* _PASSAGE SHOWN_

################

One fantastic way of making your organic gardening more easy and relevant to you and your family’s needs is to keep an log or journal even before you start working on your garden, so that you can record all of your results, and the reasons why some things work better than others.
You should for example keep a record of weather conditions in your journal as this will help you recognise conditions that are ideal for growing a particular fruit or vegetable and those that are not so good in the future.
Having a journal in which you record all of your organic gardening activities enables you to modify and improve on your organic gardening techniques and methods in the future.
With a journal or diary in place, the next thing to decide upon is, what you are going to grow?
For example, we have already established that four out of every five organic gardeners grows vegetables. If you are going to do the same because you want to provide healthy, nutritious food for your family, the next thing you need to decide is exactly what to grow.
Although the climate where you live will have a significant impact on what you can and what you cannot raise, there is no point in growing organic fruit or vegetables that nobody likes or eats. If your family loathe broccoli, there is absolutely no point in growing it no matter how nutritious it is as it will only go to waste.

################

* _STATED EXERCISE 1_
In the organic gardening passage, what share of organic gardeners grow vegetables?
* _STATED EXERCISE 2_
Pick up the organic gardening passage right after its last sentence and carry it on.
The lines that come next have nothing to do with the organic gardening passage.

* _Saved data entries_
################

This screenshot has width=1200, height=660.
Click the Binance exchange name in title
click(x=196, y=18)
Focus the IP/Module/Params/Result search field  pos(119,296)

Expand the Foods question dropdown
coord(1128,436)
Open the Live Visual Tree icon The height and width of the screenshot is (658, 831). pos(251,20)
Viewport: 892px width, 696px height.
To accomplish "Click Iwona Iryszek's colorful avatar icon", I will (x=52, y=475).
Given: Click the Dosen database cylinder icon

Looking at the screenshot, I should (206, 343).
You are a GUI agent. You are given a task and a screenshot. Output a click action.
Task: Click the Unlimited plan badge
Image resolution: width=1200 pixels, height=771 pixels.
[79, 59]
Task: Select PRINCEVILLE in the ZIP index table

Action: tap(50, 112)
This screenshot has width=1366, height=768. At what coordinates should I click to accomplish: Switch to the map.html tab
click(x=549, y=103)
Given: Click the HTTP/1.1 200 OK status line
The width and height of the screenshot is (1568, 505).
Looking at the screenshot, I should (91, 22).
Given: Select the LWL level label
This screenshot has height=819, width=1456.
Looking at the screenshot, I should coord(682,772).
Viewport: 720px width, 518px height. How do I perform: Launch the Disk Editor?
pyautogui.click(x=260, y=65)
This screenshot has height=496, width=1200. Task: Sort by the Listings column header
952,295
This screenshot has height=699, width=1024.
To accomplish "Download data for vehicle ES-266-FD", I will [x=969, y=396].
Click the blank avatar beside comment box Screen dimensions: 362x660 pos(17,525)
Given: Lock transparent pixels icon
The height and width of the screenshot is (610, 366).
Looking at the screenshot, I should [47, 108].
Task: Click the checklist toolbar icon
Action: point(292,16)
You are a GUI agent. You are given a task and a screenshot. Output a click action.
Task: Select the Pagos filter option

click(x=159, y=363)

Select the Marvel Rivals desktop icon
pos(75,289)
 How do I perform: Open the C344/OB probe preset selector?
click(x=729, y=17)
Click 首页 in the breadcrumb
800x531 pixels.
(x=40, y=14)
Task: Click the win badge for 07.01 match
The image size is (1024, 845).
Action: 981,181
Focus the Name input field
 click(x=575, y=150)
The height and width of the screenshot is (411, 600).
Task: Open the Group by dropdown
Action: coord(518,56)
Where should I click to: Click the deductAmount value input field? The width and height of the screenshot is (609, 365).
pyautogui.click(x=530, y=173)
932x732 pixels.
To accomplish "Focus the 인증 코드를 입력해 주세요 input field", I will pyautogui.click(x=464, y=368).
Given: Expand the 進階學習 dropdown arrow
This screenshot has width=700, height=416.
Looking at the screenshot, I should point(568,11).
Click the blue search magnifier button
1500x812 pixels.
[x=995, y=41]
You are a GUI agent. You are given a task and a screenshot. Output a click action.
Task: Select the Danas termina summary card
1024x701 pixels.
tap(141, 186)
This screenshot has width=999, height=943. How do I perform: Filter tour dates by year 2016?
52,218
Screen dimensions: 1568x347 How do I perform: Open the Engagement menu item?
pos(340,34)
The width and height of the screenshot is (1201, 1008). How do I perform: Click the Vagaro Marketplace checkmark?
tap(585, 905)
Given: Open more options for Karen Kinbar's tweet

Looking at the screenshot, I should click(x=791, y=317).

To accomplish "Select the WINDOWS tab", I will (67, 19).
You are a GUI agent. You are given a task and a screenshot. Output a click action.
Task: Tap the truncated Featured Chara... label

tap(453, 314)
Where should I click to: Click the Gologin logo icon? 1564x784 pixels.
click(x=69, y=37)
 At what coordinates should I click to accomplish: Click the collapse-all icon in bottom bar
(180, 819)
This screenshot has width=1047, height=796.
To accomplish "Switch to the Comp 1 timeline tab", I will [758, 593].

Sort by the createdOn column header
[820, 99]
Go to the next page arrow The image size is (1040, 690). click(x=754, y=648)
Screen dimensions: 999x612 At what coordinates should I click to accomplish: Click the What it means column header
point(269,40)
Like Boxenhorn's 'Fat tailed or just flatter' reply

################

* _TASK OUTPUT 1_
Four out of every five.

* _TASK OUTPUT 2_
So, list the fruits and/or vegetables that you and your family are most likely to eat because those are the ones to focus your efforts on.
Now having decided what to grow now you have to plan for harvesting it!
You have to give some thought to how you are going to store the foods that you grow. After all, no matter what you grow, the crop will need picking at harvest time, and you are not going to be able to eat everything at once. Hence, you need to think about how you are going to preserve the fruit and/or vegetables that you grow, and your capacity or ability to do so.
In this respect, think about what you can freeze and how much freezer space you have available, what you can dry and how you do so, what you can turn into jam, pickles and chutneys and how you are going to store them after they have been preserved, and so on.
This is all essential stuff but it is also a kind of stuff that a beginner is likely to give little or no thought to, with the result that they probably end up giving away most of the foods that they grow to stop it going rotten. Assuming that your primary intention is not to feed the neighborhood, you need to plan what you will do with what you grow well in advance.
With the right amount of planning you can make the very most of your first organic gardening experiences.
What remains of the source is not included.